Could you extract every line of the material below and repeat each one exactly, leaving the pictures out?

Text and element pointing records.
══════
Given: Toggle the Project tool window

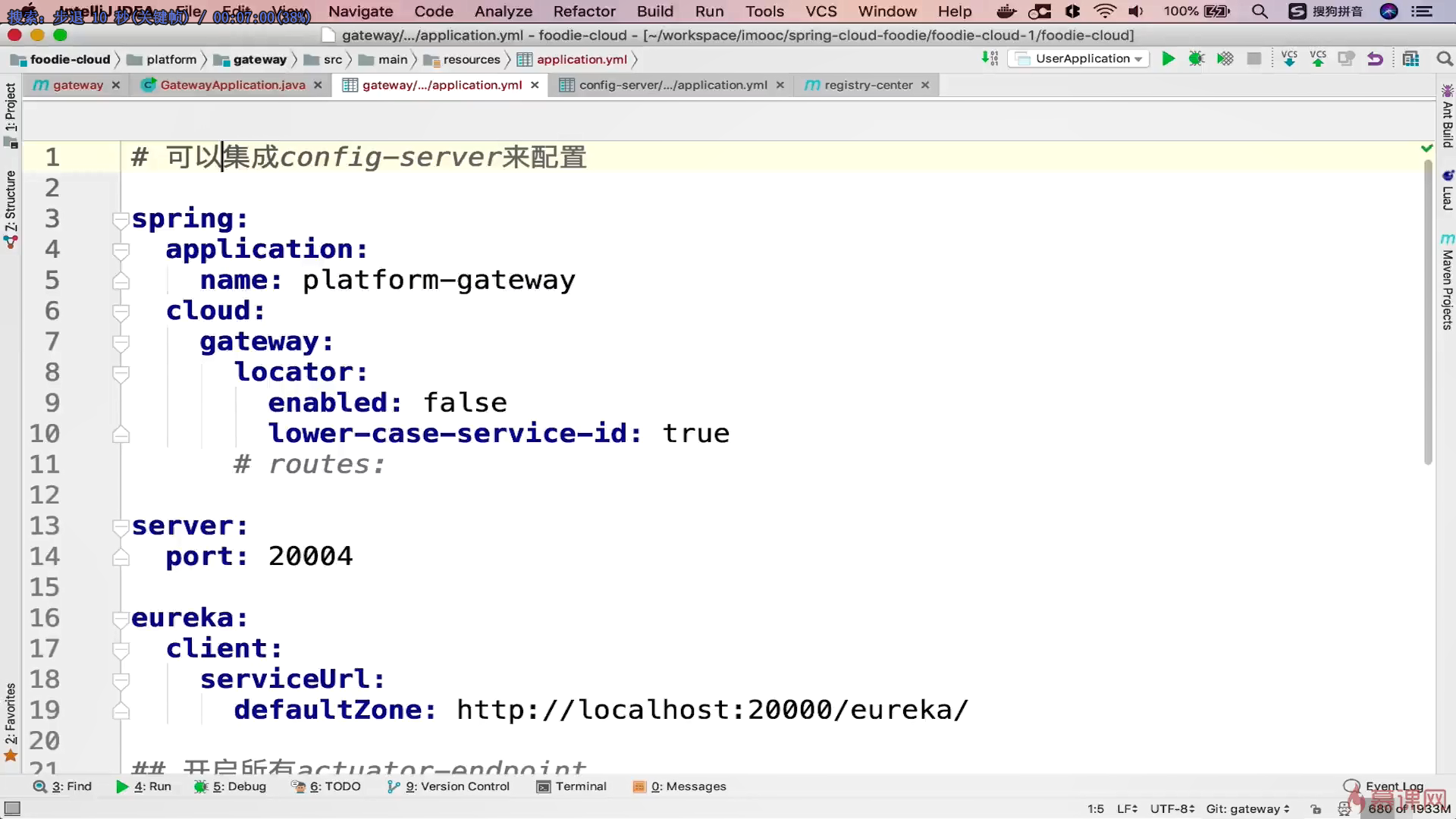Looking at the screenshot, I should coord(11,108).
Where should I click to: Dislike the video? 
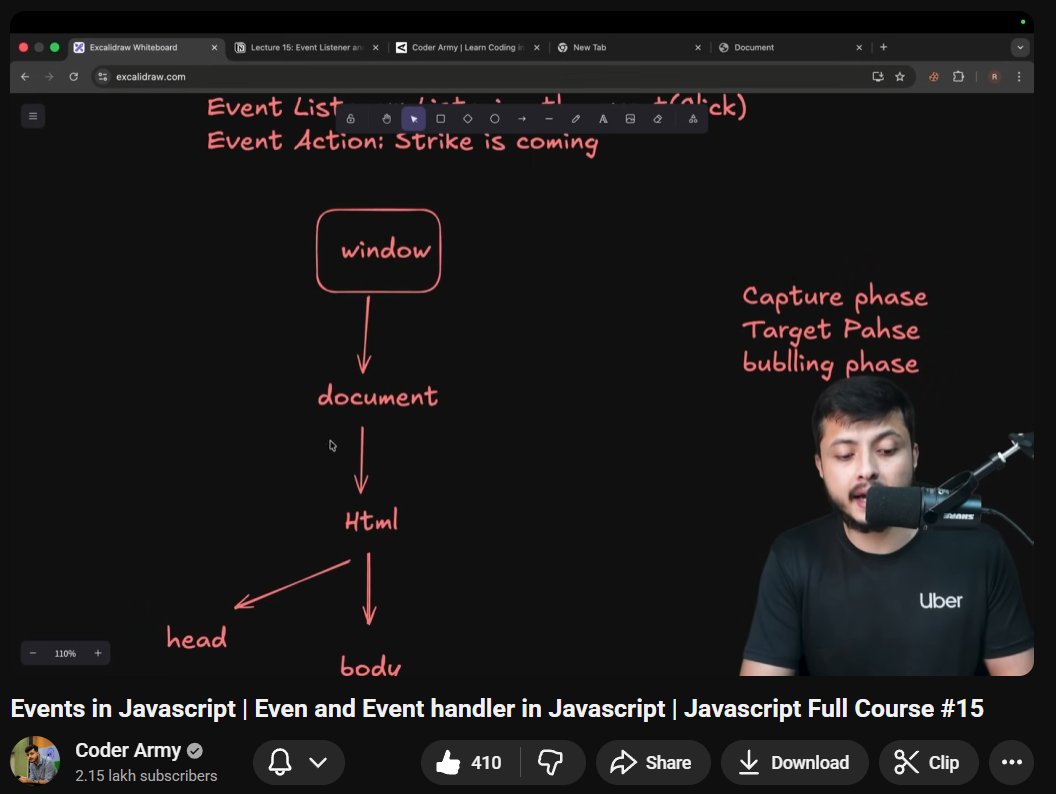552,762
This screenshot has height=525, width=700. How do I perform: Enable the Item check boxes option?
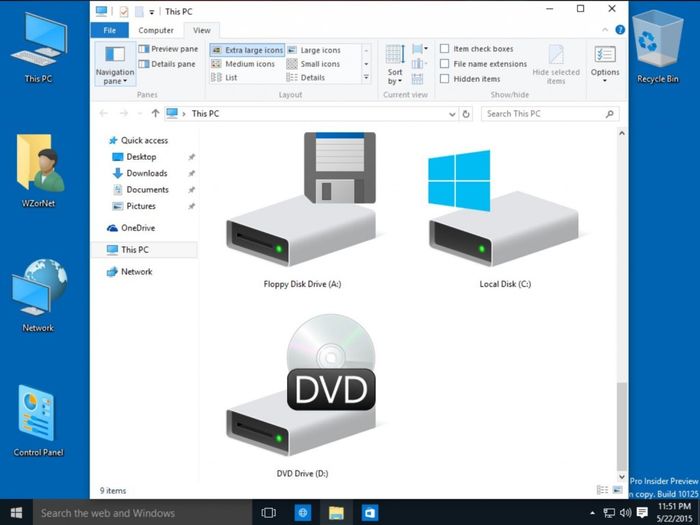click(445, 49)
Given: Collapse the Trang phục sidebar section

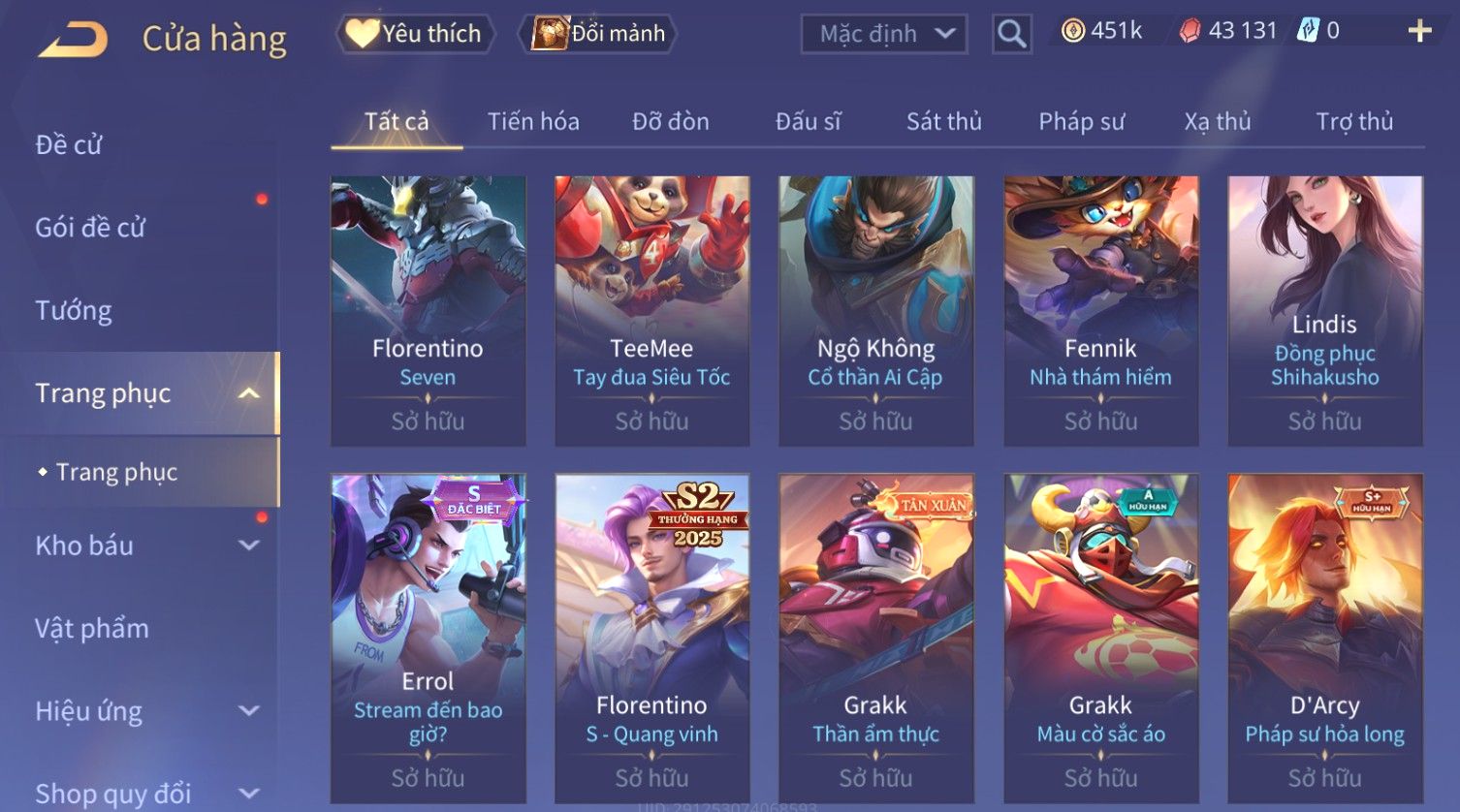Looking at the screenshot, I should tap(249, 393).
══════
WRITTEN ANSWER.
Given: Toggle the Project tool window

Looking at the screenshot, I should coord(11,108).
Where should I click to: Dislike the video? 
552,762
This screenshot has height=525, width=700. How do I perform: Enable the Item check boxes option?
click(445, 49)
Given: Collapse the Trang phục sidebar section

Looking at the screenshot, I should tap(249, 393).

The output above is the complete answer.